Schneider Optik FujiFilm X30 Lens Cover Solution
If, like me, you’re a tad anal about your cameras (especially the lens!), you’ll undoubtedly have been looking for a decent lens cap solution for your X30. The first thing you’ll probably have done is purchase the LHF-X20 hood and filter kit. As well as shading the lens, both the filter and the hood provide adequate protection for the lens when out and about but I also worry about loose bits and pieces in my bag scraping against the filter and rendering it useless. I’d also prefer the filter to not be covered with dust and particles every time I go to shoot with it so a lens cover would seem like a sensible solution. Unfortunately, FujiFilm don’t provide a cap for their hood so once again you’re left to your own devices to find one.

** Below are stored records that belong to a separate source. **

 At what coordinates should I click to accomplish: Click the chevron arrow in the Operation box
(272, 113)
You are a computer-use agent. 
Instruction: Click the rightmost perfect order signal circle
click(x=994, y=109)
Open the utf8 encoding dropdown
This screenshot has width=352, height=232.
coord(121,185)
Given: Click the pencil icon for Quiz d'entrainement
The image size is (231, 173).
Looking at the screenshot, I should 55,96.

If you’re into photography you’re probably a fairly ‘visual’ person and like me, you’ll prefer your camera to look ‘right’, so just chucking any old 60mm cap on the front isn’t going to suffice. When I ordered the Gariz half case I also ordered the leather Capfix. My idea was to find an old cap and cover the front with it. I dredged eBay and finally found a nice looking lens cap in near mint condition, made by Schneider Optik. When it arrived I placed the Capfix over the front but it didn’t look at all right. The leather circle simply didn’t cover enough of the cap’s face and trying to line up the logo inside the little Capfix window was nigh on impossible. My solution was to use the Capfix inside the cap.. I pierced a hole in the side of the cap at 2 O’ Clock using a large heated needle. I then threaded the save cord through the hole and attached it to the split ring of the shoulder strap. The Capfix was then permanently attached to the inside of the cap and lo and behold I had my push on hood cap solution! Looks good, works well, job done!
As a quick update on this one: I found that when using the camera with the lens cap in place it sometimes slightly slipped on the one side. To solve this, glue two tiny strips of rubber (inner tube type) to the inside of the cap edge at 3 and 9 O’ Clock. They should be about 4x4mm and no more than 0.5mm thick. That does the trick nicely and the cap stays exactly where you seat it with no movement at all.